[Start of Supplied entries]

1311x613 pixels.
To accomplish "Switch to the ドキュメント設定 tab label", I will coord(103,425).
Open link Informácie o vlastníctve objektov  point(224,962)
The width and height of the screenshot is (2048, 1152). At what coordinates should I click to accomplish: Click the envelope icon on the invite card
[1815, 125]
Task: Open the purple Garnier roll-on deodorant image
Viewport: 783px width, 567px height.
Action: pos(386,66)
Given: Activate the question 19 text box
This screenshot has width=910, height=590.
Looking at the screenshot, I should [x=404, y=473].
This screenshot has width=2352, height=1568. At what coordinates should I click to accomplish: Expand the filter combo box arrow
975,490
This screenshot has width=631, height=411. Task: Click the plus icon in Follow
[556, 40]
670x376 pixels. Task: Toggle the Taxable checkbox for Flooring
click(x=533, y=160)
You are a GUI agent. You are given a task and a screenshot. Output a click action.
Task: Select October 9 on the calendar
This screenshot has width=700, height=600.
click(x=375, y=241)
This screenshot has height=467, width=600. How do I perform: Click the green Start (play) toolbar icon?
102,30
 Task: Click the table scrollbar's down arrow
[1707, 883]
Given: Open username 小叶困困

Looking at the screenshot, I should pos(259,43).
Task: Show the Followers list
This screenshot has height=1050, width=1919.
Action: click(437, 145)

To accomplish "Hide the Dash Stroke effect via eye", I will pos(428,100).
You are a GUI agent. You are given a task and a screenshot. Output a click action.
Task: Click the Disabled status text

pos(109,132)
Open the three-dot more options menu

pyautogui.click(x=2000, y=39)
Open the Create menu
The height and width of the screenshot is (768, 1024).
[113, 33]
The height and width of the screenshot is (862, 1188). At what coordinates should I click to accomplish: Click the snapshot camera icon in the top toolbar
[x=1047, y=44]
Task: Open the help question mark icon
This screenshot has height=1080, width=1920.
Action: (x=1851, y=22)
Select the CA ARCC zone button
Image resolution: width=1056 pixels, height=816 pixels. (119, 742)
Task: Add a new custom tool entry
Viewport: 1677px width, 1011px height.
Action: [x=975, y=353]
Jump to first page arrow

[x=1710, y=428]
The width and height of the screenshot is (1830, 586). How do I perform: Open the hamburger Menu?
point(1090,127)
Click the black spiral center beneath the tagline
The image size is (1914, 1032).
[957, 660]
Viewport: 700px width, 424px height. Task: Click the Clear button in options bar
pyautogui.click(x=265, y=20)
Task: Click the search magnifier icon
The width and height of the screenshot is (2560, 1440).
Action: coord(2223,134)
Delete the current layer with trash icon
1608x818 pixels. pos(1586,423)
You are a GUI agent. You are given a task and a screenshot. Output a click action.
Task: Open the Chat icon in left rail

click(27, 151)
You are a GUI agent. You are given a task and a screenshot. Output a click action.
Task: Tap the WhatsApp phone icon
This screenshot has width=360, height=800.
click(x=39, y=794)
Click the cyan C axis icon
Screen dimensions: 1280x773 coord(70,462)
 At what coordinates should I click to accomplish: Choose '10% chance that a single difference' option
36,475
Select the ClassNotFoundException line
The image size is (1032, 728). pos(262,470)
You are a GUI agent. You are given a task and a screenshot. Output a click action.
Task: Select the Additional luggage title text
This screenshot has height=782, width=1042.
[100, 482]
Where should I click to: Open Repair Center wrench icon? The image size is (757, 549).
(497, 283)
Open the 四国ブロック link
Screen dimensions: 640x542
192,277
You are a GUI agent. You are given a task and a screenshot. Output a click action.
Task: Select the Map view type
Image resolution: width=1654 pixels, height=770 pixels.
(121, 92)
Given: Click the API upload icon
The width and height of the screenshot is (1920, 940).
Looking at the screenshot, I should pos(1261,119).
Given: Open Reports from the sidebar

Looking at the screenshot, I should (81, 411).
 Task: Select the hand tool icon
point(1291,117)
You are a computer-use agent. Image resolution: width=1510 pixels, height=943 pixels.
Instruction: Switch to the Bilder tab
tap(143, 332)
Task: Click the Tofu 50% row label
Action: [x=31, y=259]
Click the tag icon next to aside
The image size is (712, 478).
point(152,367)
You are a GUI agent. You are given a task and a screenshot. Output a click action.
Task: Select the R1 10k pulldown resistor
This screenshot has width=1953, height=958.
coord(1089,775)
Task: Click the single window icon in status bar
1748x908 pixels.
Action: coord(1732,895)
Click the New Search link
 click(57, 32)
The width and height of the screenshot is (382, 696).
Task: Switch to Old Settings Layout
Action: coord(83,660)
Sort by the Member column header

[End of Supplied entries]

» **Short problem**: Swap every "GUI agent" in the material for "interface agent", and give all the lines back with nothing else changed.

» **Task result**:
1311x613 pixels.
To accomplish "Switch to the ドキュメント設定 tab label", I will coord(103,425).
Open link Informácie o vlastníctve objektov  point(224,962)
The width and height of the screenshot is (2048, 1152). At what coordinates should I click to accomplish: Click the envelope icon on the invite card
[1815, 125]
Task: Open the purple Garnier roll-on deodorant image
Viewport: 783px width, 567px height.
Action: pos(386,66)
Given: Activate the question 19 text box
This screenshot has width=910, height=590.
Looking at the screenshot, I should [x=404, y=473].
This screenshot has width=2352, height=1568. At what coordinates should I click to accomplish: Expand the filter combo box arrow
975,490
This screenshot has width=631, height=411. Task: Click the plus icon in Follow
[556, 40]
670x376 pixels. Task: Toggle the Taxable checkbox for Flooring
click(x=533, y=160)
You are a interface agent. You are given a task and a screenshot. Output a click action.
Task: Select October 9 on the calendar
This screenshot has width=700, height=600.
click(x=375, y=241)
This screenshot has height=467, width=600. How do I perform: Click the green Start (play) toolbar icon?
102,30
 Task: Click the table scrollbar's down arrow
[1707, 883]
Given: Open username 小叶困困

Looking at the screenshot, I should pos(259,43).
Task: Show the Followers list
This screenshot has height=1050, width=1919.
Action: click(437, 145)

To accomplish "Hide the Dash Stroke effect via eye", I will pos(428,100).
You are a interface agent. You are given a task and a screenshot. Output a click action.
Task: Click the Disabled status text

pos(109,132)
Open the three-dot more options menu

pyautogui.click(x=2000, y=39)
Open the Create menu
The height and width of the screenshot is (768, 1024).
[113, 33]
The height and width of the screenshot is (862, 1188). At what coordinates should I click to accomplish: Click the snapshot camera icon in the top toolbar
[x=1047, y=44]
Task: Open the help question mark icon
This screenshot has height=1080, width=1920.
Action: (x=1851, y=22)
Select the CA ARCC zone button
Image resolution: width=1056 pixels, height=816 pixels. (119, 742)
Task: Add a new custom tool entry
Viewport: 1677px width, 1011px height.
Action: [x=975, y=353]
Jump to first page arrow

[x=1710, y=428]
The width and height of the screenshot is (1830, 586). How do I perform: Open the hamburger Menu?
point(1090,127)
Click the black spiral center beneath the tagline
The image size is (1914, 1032).
[957, 660]
Viewport: 700px width, 424px height. Task: Click the Clear button in options bar
pyautogui.click(x=265, y=20)
Task: Click the search magnifier icon
The width and height of the screenshot is (2560, 1440).
Action: coord(2223,134)
Delete the current layer with trash icon
1608x818 pixels. pos(1586,423)
You are a interface agent. You are given a task and a screenshot. Output a click action.
Task: Open the Chat icon in left rail

click(27, 151)
You are a interface agent. You are given a task and a screenshot. Output a click action.
Task: Tap the WhatsApp phone icon
This screenshot has width=360, height=800.
click(x=39, y=794)
Click the cyan C axis icon
Screen dimensions: 1280x773 coord(70,462)
 At what coordinates should I click to accomplish: Choose '10% chance that a single difference' option
36,475
Select the ClassNotFoundException line
The image size is (1032, 728). pos(262,470)
You are a interface agent. You are given a task and a screenshot. Output a click action.
Task: Select the Additional luggage title text
This screenshot has height=782, width=1042.
[100, 482]
Where should I click to: Open Repair Center wrench icon? The image size is (757, 549).
(497, 283)
Open the 四国ブロック link
Screen dimensions: 640x542
192,277
You are a interface agent. You are given a task and a screenshot. Output a click action.
Task: Select the Map view type
Image resolution: width=1654 pixels, height=770 pixels.
(121, 92)
Given: Click the API upload icon
The width and height of the screenshot is (1920, 940).
Looking at the screenshot, I should pos(1261,119).
Given: Open Reports from the sidebar

Looking at the screenshot, I should (81, 411).
 Task: Select the hand tool icon
point(1291,117)
You are a computer-use agent. Image resolution: width=1510 pixels, height=943 pixels.
Instruction: Switch to the Bilder tab
tap(143, 332)
Task: Click the Tofu 50% row label
Action: [x=31, y=259]
Click the tag icon next to aside
The image size is (712, 478).
point(152,367)
You are a interface agent. You are given a task and a screenshot. Output a click action.
Task: Select the R1 10k pulldown resistor
This screenshot has width=1953, height=958.
coord(1089,775)
Task: Click the single window icon in status bar
1748x908 pixels.
Action: coord(1732,895)
Click the New Search link
 click(57, 32)
The width and height of the screenshot is (382, 696).
Task: Switch to Old Settings Layout
Action: coord(83,660)
Sort by the Member column header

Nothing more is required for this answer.